Sweden is allocating $1.1 million to prepare for the opening of the country’s first Holocaust museum.
The Ministry of Culture says that the government is giving the money to the Living History Forum, a Stockholm-based government agency that educates about the Holocaust, human rights and tolerance. The money will go toward collecting documents and interviewing Holocaust survivors to make up the museum’s exhibits.
In 2018, Sweden said it was planning to build a Holocaust museum with a focus on survivors from the Scandinavian country and a center devoted to Raoul Wallenberg, a Swedish diplomat who saved thousands of Hungarian Jews during the Holocaust.
A view of a memorial for victims of the Holocaust outside of Stockholm’s Great Synagogue, Jan. 27, 2019. (Michael Campanella/Getty Images)

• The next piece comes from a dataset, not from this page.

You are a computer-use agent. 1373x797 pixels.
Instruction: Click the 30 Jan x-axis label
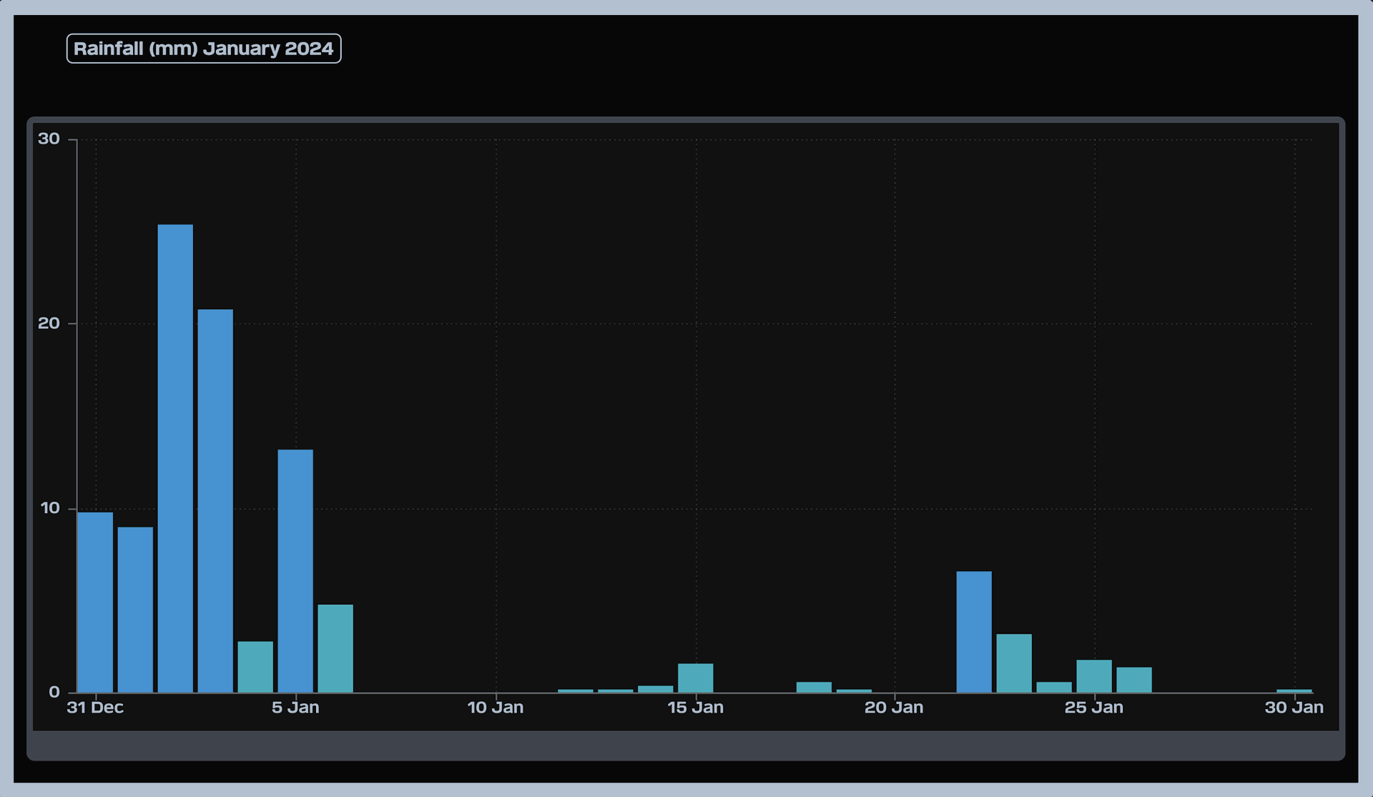(x=1294, y=708)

Many of the details of the museum, including when it will open, its location and whether it will operate as an independent government agency, are still undecided. Lawmakers are debating whether the museum should be located in the capital, Stockholm, or in Malmö, a city that has seen intense anti-Semitism in recent years.
“The Holocaust is a crime against humanity that is unparalleled in our history,” the Culture Ministry says in its statement. “Its memory and lessons must continue to be preserved and communicated about. Never again must something similar to this happen.”